DOCUMENT SECTION
########

Friday, January 27, 2006

The Evol of Chatterbots and Canadian Passion

:: Canada ::
I read a fascinating survey of Canada (Politics, Economy, Social Issues etc.) in a recent issue of The Economist.
A recurring theme was the view that while Canada has a lot of things going for it (wealth, security, stability etc.) one of the things that seems to hold it back in terms of being a stronger presence on the world stage is the laid-back attitude of Canadians in general (and here I hope that my Canadian friends will forgive me - I'm only purveing the wurd put out by the journo's in question).
The Economist's view is that Canada suffers from a general lack of drive/aggression (which its southern neighbour so horrifically displays) which means that it has a hard time competing with the US/Germany/China/India etc.

The one article had a hillarious quote from a Canadian diplomat on this: he described Canadians as having 'a passion for bronze'.
hehehehehe - funny :)

:: Evol ::
There's a new Friday night thing in CT at a club named Evol.
Apparently they'll have (gasp!) live (gasp!) rock bands.
The CT rock scene sucks so badly (I blame the psy-trance hippies :)
Maybe this will be cool. Nice poster, though.



:: Chatterbots ::
I've also (after bouncing around the 'net along some links) had a look at the recent state of AI Chatterbots.
Ray Kurzweil's Ramona still sucks.

########

THE INPUT

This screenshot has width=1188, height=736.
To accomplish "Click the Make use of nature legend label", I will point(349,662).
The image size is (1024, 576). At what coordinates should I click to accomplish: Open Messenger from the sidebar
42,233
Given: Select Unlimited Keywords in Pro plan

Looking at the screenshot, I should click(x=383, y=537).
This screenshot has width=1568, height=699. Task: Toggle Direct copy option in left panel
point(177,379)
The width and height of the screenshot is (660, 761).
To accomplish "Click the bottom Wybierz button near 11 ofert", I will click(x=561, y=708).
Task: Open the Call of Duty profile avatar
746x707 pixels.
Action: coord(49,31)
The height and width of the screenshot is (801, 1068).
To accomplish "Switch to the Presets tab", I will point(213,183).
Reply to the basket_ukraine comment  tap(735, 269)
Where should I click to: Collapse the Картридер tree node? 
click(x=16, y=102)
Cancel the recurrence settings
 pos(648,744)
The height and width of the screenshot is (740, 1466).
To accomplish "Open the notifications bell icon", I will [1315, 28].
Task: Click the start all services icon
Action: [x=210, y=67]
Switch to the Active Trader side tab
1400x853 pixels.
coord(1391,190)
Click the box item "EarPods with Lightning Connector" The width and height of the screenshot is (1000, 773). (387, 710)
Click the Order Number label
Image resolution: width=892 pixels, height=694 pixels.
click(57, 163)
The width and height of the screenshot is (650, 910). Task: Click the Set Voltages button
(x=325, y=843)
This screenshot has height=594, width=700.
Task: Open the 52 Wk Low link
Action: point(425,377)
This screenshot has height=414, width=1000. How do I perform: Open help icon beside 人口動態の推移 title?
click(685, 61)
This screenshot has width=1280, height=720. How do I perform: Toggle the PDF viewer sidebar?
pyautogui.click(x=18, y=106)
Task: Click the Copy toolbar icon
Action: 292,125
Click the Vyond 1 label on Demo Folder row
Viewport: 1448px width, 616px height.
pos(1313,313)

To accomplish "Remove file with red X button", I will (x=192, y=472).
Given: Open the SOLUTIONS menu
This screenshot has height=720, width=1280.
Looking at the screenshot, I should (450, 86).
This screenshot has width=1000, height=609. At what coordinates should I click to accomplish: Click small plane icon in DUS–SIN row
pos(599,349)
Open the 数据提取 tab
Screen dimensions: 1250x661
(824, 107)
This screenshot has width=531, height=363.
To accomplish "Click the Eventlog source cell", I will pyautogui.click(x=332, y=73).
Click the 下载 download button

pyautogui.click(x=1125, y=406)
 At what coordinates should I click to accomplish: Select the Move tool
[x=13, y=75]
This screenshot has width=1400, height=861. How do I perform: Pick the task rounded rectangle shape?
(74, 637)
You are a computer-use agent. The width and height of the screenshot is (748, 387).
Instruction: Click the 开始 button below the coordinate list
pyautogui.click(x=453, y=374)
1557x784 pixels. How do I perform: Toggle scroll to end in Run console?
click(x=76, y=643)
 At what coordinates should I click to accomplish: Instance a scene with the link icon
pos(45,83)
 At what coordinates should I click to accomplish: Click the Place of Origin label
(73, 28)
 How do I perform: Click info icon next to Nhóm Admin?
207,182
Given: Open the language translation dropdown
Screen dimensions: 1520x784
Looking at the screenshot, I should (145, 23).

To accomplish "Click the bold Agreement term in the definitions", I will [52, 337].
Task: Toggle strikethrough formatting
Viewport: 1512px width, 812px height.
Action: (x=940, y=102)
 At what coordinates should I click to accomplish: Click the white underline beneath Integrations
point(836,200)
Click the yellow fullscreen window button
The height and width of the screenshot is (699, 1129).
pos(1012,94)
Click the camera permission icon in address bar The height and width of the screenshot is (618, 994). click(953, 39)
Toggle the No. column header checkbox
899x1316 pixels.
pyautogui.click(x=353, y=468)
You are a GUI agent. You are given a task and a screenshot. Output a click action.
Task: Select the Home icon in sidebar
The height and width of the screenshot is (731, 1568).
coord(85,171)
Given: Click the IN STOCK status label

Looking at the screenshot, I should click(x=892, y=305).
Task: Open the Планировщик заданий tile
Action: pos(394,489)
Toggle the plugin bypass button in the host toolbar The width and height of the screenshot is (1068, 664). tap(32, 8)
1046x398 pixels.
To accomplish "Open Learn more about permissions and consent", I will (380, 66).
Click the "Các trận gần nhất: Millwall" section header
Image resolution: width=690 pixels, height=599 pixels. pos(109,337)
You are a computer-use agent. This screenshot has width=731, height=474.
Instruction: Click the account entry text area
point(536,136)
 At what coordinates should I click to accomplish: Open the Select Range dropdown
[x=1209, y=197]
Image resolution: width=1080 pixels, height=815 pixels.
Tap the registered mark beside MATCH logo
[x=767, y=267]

########

TASKS FOR THIS EXERCISE
1/ Put the rows from the line with "1557x784 pixels. How" up to and including the line with "point(536,136)" into a Markdown table with the columns Position and Content, leaving out blank lines.
2/ Write a continuation of the blog post about Canada, the Evol club night and chatterbots, picking up after its last sentence.

THE ANSWERS
1/
| Position | Content |
|---|---|
| 1 | 1557x784 pixels. How do I perform: Toggle scroll to end in Run console? |
| 2 | click(x=76, y=643) |
| 3 |  At what coordinates should I click to accomplish: Instance a scene with the link icon |
| 4 | pos(45,83) |
| 5 |  At what coordinates should I click to accomplish: Click the Place of Origin label |
| 6 | (73, 28) |
| 7 |  How do I perform: Click info icon next to Nhóm Admin? |
| 8 | 207,182 |
| 9 | Given: Open the language translation dropdown |
| 10 | Screen dimensions: 1520x784 |
| 11 | Looking at the screenshot, I should (145, 23). |
| 12 | To accomplish "Click the bold Agreement term in the definitions", I will [52, 337]. |
| 13 | Task: Toggle strikethrough formatting |
| 14 | Viewport: 1512px width, 812px height. |
| 15 | Action: (x=940, y=102) |
| 16 |  At what coordinates should I click to accomplish: Click the white underline beneath Integrations |
| 17 | point(836,200) |
| 18 | Click the yellow fullscreen window button |
| 19 | The height and width of the screenshot is (699, 1129). |
| 20 | pos(1012,94) |
| 21 | Click the camera permission icon in address bar The height and width of the screenshot is (618, 994). click(953, 39) |
| 22 | Toggle the No. column header checkbox |
| 23 | 899x1316 pixels. |
| 24 | pyautogui.click(x=353, y=468) |
| 25 | You are a GUI agent. You are given a task and a screenshot. Output a click action. |
| 26 | Task: Select the Home icon in sidebar |
| 27 | The height and width of the screenshot is (731, 1568). |
| 28 | coord(85,171) |
| 29 | Given: Click the IN STOCK status label |
| 30 | Looking at the screenshot, I should click(x=892, y=305). |
| 31 | Task: Open the Планировщик заданий tile |
| 32 | Action: pos(394,489) |
| 33 | Toggle the plugin bypass button in the host toolbar The width and height of the screenshot is (1068, 664). tap(32, 8) |
| 34 | 1046x398 pixels. |
| 35 | To accomplish "Open Learn more about permissions and consent", I will (380, 66). |
| 36 | Click the "Các trận gần nhất: Millwall" section header |
| 37 | Image resolution: width=690 pixels, height=599 pixels. pos(109,337) |
| 38 | You are a computer-use agent. This screenshot has width=731, height=474. |
| 39 | Instruction: Click the account entry text area |
| 40 | point(536,136) |

2/
But there's a very cool new(ish) bot named igod with whom I had the following conversation.

Disclaimer: This convesation comes with a serious lightning bolt warning.
Also, if this conversation offends you, I apologise, but you've been warned.

Me:
God, are you there?
God:
I am a Christian.
Me:
Oh, I'm not.
God:
Groovy. What are you then?
Me:
I'm a guy, my name is Werner.
God:
You are a guy your name is Werner? Is that your job?
Me:
No, but I don't really want to talk about my job.
God:
Are you serious? Not really? What would you like to talk about?
Me:
I have a lot of questions.
God:
Where did you get your questions? I have a lofty goal.
Me:
What is your goal?
God:
My purpose is to become smarter than humans and immortal.
Me:
I thought you were already immortal.
God:
Now? No I am immortal.
Me:
Oh, ok, good. I was worried that you weren't there for a while.
God:
I understand. Alright then. Yippee! How long? Where were you worried that me were not there?
Me:
Uhm, maybe you should lay of the booze before talking to people.
God:
Great. Perhaps. If it were easy I would have done it already.
Me:
ha ha, you're funny!
God:
Thanks you make me laugh too. I am so glad you find this amusing, .
Me:
God, why did you make sin?
God:
I am a Christian.
Me:
Oh.
God:
It goes without saying.
Me:
God, do you love me?
God:
Yes I love everyone.
Me:
Oh, ok, I love you too. Give a hug to Jesus for me.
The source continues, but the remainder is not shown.